- _Compiti da svolgere_:
A) Elenca tutti i vizi che il ricorrente deduce nel testo sul porto di fucile.
B) Riprendi il testo sul porto di fucile subito dopo la sua ultima frase e proseguilo.

- _Testo estratto_:
§ §

Porto di fucile, affidabilità e contesto familiare criminale (TAR Campania n. 1664 del 15.10.2025)

Principi di diritto (Massima)
Il diniego o la revoca dell’autorizzazione al porto d’armi non presuppongono un giudizio di pericolosità sociale del richiedente né un comprovato abuso nell’uso delle armi. L’Amministrazione può fondare il giudizio di non affidabilità su fatti privi di rilievo penale purché la valutazione sia razionale e congruamente motivata, poiché la misura ha natura cautelare e preventiva e non sanzionatoria. Il pericolo di abuso va accertato con ragionamento induttivo e probabilistico, secondo il criterio del “più probabile che non”. Sono indici sintomatici sufficienti la frequentazione di soggetti gravati da precedenti penali e i legami familiari con un contesto criminale, nonché l’assenza di comprovata estraneità a tale contesto.

Il Fatto

Il ricorrente impugna il provvedimento con cui la Questura ha disposto il mancato accoglimento dell’istanza relativa alla licenza di porto di fucile per uso caccia, ritenendo non sussistente il requisito dell’affidabilità. L’Amministrazione fonda il diniego sulla frequentazione di soggetti controindicati e sulla presenza, nel contesto familiare, di soggetti pregiudicati: i legami di affinità, per via della moglie, con un contesto ambientale criminale non consentirebbero di escludere condizionamenti o richieste di disponibilità delle armi.

Il ricorrente deduce difetto di istruttoria, travisamento dei fatti, carenza di motivazione e illogicità, contestando la mancata indicazione dei soggetti controindicati e dei relativi precedenti, la risalente collocazione temporale delle frequentazioni e la valutazione operata in astratto. L’Amministrazione chiede il rigetto del ricorso.

§ §

- _Insieme di dati_:
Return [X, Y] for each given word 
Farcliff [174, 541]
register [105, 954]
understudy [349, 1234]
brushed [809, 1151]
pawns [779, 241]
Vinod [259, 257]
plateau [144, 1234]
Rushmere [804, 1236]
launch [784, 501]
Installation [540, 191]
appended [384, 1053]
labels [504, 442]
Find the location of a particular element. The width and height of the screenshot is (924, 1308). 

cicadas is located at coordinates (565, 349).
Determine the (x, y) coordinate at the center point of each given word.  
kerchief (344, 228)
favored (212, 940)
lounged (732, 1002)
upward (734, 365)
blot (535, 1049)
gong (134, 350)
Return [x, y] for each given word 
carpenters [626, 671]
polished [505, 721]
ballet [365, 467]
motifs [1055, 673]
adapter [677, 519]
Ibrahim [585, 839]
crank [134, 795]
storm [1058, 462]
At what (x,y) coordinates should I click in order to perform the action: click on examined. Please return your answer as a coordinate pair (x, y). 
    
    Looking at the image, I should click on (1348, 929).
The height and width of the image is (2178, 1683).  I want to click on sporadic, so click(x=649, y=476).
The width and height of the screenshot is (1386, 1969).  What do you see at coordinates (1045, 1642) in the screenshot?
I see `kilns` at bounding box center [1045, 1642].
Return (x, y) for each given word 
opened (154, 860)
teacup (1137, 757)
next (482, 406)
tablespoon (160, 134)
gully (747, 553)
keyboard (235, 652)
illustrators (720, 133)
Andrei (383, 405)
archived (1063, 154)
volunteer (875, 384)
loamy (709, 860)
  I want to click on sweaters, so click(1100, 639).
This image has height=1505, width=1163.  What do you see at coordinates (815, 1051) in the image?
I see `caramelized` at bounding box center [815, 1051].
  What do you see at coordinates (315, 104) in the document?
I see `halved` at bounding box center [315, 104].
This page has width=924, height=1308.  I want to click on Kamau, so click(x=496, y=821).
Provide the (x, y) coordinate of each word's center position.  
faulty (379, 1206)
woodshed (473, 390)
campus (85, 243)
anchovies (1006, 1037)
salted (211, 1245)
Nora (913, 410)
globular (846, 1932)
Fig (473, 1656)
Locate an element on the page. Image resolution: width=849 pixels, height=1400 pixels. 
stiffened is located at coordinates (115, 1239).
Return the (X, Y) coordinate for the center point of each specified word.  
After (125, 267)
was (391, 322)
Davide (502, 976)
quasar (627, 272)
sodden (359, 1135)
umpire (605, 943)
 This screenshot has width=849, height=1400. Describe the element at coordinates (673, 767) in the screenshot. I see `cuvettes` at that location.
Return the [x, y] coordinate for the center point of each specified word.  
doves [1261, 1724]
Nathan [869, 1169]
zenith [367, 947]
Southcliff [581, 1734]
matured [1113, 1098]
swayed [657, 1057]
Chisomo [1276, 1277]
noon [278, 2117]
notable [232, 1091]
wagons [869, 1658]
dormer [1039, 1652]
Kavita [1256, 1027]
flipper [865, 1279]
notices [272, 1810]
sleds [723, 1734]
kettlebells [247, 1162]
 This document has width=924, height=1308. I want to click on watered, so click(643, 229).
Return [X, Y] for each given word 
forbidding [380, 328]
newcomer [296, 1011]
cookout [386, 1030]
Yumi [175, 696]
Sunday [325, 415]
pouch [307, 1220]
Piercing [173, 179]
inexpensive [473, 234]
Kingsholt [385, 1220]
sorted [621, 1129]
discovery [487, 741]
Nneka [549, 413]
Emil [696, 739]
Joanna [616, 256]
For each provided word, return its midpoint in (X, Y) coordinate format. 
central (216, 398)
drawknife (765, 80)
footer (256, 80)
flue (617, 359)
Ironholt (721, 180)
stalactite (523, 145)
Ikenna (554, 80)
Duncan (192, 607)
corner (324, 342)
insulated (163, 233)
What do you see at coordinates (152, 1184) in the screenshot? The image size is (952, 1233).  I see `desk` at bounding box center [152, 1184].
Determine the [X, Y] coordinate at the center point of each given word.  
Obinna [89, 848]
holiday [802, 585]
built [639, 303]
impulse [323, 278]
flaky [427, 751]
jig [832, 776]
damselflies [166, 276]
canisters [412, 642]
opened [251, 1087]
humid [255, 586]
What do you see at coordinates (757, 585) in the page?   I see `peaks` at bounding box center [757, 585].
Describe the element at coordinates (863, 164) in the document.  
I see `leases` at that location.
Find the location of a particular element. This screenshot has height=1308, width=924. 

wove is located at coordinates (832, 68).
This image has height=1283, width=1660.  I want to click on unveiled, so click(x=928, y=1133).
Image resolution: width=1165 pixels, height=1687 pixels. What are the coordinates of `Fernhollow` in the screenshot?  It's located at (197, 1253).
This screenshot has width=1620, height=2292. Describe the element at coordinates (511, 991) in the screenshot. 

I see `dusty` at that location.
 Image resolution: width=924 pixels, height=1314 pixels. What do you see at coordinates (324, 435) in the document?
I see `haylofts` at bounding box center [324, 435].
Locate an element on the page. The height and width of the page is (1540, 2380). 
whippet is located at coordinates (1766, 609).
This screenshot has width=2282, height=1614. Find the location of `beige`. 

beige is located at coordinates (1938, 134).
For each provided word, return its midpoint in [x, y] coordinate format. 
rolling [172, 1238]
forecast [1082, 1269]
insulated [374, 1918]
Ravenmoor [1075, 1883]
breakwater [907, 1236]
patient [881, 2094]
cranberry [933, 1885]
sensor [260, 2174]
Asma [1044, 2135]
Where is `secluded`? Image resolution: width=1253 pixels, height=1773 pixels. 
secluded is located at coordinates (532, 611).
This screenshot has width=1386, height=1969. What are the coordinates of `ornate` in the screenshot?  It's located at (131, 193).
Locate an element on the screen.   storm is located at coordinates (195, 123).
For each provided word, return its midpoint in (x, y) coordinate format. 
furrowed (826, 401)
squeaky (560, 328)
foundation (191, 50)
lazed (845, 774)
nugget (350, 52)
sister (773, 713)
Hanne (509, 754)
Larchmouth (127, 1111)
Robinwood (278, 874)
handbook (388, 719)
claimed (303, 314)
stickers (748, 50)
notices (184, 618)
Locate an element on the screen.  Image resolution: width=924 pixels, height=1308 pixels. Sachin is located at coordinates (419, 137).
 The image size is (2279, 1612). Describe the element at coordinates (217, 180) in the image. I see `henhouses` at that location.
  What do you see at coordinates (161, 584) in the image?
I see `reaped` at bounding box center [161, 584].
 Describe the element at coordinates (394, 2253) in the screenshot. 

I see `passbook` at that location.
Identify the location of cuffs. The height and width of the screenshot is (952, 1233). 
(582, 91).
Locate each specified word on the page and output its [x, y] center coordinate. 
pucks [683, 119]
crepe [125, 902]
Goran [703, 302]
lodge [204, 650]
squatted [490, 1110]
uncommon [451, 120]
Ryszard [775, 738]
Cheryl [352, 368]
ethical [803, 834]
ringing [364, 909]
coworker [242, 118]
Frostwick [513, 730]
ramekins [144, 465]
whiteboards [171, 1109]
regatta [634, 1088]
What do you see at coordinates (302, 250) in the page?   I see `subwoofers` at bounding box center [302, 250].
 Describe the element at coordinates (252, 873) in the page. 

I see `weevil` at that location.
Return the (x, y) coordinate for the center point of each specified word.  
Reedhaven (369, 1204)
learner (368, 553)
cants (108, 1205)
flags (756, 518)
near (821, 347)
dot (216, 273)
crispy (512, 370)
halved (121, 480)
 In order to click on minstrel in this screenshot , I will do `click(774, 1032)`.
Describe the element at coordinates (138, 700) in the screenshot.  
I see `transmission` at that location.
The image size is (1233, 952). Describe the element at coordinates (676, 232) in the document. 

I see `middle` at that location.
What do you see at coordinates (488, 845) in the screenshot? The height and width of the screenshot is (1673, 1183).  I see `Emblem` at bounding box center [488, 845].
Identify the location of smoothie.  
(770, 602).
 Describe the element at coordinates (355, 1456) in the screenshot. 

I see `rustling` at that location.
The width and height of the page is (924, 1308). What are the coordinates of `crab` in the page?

§ §

- _Risposte scritte_:
A)
- Difetto di istruttoria
- Travisamento dei fatti
- Carenza di motivazione
- Illogicità

B)
La Motivazione della Corte

Il Collegio muove dalla giurisprudenza amministrativa, richiamando Cons. Stato, Sez. III, n. 7967 del 2021, per escludere l’esistenza di una posizione di diritto soggettivo assoluto all’ottenimento e alla conservazione del porto d’armi in deroga al divieto di cui all’art. 699 cod. pen. e all’art. 4, comma 1, legge n. 110 del 1970. Ai sensi degli artt. 11, 39 e 43 Tulps l’Amministrazione può legittimamente valorizzare situazioni non ascrivibili alla “buona condotta”.

Nella valutazione discrezionale possono essere apprezzati, quali indici rivelatori della possibilità d’abuso, anche fatti privi di rilievo penale, purché la considerazione non sia irrazionale e sia motivata in modo congruo. La misura in materia di armi non ha intento sanzionatorio, ma natura essenzialmente cautelare e impronta preventiva, a tutela dell’incolumità dei consociati.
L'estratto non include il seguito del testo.